Activities and Outputs
Political Studies Association Conference, Glasgow
On April 11th 2017 I delivered a paper at the Political Studies Association Annual Conference in Glasgow. The paper was entitled, 'Machonomics and the Politics of Inequality'. The panel, The Politics of Inequality, was convened by David Adler of the University of Oxford, and it was sponsored by the British and Comparative Political Economy PSA Specialist Group.

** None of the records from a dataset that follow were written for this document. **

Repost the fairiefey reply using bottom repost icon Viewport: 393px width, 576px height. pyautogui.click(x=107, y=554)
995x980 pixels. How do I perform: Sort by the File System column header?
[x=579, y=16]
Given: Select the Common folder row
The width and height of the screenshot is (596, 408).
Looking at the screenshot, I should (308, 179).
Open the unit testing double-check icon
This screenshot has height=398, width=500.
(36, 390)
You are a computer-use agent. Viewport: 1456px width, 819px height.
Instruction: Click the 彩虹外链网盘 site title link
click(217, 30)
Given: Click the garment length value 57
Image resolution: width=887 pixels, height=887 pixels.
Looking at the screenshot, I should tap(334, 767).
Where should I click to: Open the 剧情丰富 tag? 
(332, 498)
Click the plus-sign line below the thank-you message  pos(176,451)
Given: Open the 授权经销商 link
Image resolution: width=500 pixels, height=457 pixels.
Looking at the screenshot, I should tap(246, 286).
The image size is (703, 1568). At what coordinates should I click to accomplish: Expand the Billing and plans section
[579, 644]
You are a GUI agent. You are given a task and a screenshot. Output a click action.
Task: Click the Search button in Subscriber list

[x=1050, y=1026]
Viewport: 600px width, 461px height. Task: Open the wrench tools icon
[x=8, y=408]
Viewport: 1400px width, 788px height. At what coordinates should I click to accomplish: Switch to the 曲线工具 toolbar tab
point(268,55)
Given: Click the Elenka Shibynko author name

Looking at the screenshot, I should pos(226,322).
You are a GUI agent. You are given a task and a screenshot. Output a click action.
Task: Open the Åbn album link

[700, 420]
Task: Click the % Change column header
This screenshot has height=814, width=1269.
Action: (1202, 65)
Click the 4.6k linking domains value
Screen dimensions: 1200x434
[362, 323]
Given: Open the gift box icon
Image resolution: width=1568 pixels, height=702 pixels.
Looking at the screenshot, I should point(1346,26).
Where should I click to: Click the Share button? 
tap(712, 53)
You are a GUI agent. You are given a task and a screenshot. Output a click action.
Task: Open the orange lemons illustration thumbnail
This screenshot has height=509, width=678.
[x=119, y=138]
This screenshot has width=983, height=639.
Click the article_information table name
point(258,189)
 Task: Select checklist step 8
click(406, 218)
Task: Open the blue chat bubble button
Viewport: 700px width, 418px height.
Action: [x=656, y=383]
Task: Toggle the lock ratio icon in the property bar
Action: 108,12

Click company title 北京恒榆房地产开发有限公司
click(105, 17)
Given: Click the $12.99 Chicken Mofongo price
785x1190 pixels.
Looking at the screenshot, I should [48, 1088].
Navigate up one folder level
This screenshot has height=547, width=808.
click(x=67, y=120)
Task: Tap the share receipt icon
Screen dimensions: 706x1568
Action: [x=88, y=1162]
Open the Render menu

Abstract: Feminist scholars have described the behavioural traits that have flourished within the global economy in terms of their underlying hyper-masculinity. Whilst this literature has typically focused on a small number of business leaders around whom popular myths of wealth creation have developed, the same way of thinking might also be applied to policy-makers. At the very least, my study of George Osborne's time as UK Chancellor of the Exchequer reveals how consistently he adoped the mantle of hyper-masculinity in his approach to deficit reduction. It was an attitude to the task at hand I label 'machonomics'. This concept is designed to mean more than that the outcomes of his austerity programme disproportionately disadvantaged women. It also captures the type of policy-maker that Osborne tried so hard to convince others he was. This self-projection finds a parallel, I argue, in what the macroeconomic theory literature describes as the specifically 'conservative policy-maker', someone reputed for trusting his own judgement even in the face of widespread dissent against his anti-social policies. The conservative policy-maker exudes the hyper-masculinity that Osborne embodied in his refusal to voice opinions in public suggesting that there were viable alternatives to painful public expenditure cuts.
Whilst I was at the Conference, I also participated as one of the mentors in a 'speed mentoring' event run by the PSA's Early Career Network that covered all possible elements of academic career advice.